Children staying longer in care due to inequalities in kinship carer payments, says report

Charity urges financial boost for kinship arrangements outside the care system, after finding prospect of losing support is deterring carers from opting for permanence for children

Social worker with kinship carer or adoptive parent and child
Photo: Mediaphotos/Adobe Stock

Children are staying longer in the care system due to inequalities in payments to kinship carers, a report has found.

While increasing numbers of children are in family and friends foster care in England, there has not been a similar increase in numbers leaving care to find permanence with their kinship carers, according to analysis of government data by the charity Kinship.

Based on separate research with kinship carers, the charity said a key cause of this was the loss of financial support for carers that came from moving from a foster placement to a special guardianship order (SGO) or child arrangements order (CAO) providing them with parental responsibility for the child.

In its report, Kinship said this demonstrated the need for carers with SGOs or CAOs to receive allowances at least on a par with those received by foster parents.

Children spending longer in kinship foster care

The number of children in kinship foster care rose by 24% in England from 2019-23, from 10,450 to 12,920, with their share of the care population rising from 19% to 23% over this time, according to Department for Education data.

However, there was a far smaller rise in the number of children leaving kinship foster care for an SGO over this time, with this figure rising by 10%, from 2,270 to 2,500 over this time.

And while the number of children leaving care on a CAO remained stable from 2018-19 (1,130) to 2022-23 (1,110), the percentage leaving from kinship foster care fell from 37% to 26%.

In addition, DfE data obtained by Kinship through a Freedom of Information request revealed that the average length of a child’s final placement in kinship foster care rose by 4.3 months from 2018-19 to 2022-23, to just over one year and ten months (676 days).

While this was shorter than the average duration of all final placements for children leaving care in 2022-23 (880 days), the latter figure had grown only by 2.4 months (73 days) over this time.

Loss of financial support

Drawing on result from its 2023 survey of carers, Kinship said that, while they desired permanence for the children in care, this was being stymied by the prospect of losing financial support as a result.

While kinship foster carers are entitled to an allowance of at least the national minimum set by the DfE, the charity found that 76% of kinship carers looking after at least one child under an SGO special received an allowance from their local authority, with the same being true of just 28% of carers caring for a child under a CAO.

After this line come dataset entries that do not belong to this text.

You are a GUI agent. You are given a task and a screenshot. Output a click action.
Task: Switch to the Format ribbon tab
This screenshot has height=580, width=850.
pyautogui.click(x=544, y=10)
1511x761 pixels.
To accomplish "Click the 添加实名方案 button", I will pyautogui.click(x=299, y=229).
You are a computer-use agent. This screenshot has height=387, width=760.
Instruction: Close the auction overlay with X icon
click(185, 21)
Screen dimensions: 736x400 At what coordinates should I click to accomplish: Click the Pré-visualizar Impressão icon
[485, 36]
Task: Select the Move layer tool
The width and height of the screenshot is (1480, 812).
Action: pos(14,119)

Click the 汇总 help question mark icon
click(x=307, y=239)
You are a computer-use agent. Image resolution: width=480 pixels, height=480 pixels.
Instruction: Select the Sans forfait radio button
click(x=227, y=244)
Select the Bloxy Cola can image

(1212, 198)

Of those who received an allowance, special guardians were given £148 per week and carers with a CAO £133 per week at a time when the minimum fostering allowance outside London ranged from £175 to £199 per week.

About half (49%) of children in kinship foster care arrangements were expected to move to a different arrangement – nearly all (97%) to special guardianship – found the charity’s 2023 survey. However, 38% of these children expected to stay in the care system.

Regarding the latter group, the majority of comments left by kinship foster carers justifying this decision noted the likely loss of support from moving away from their existing arrangement.

Kinship described this as a “perverse incentive in the current system for the child to remain looked after in local authority”, even where carers perceive it to be in the best interests of the child to have the stability and secure parental responsibility provided by an SGO or CAO.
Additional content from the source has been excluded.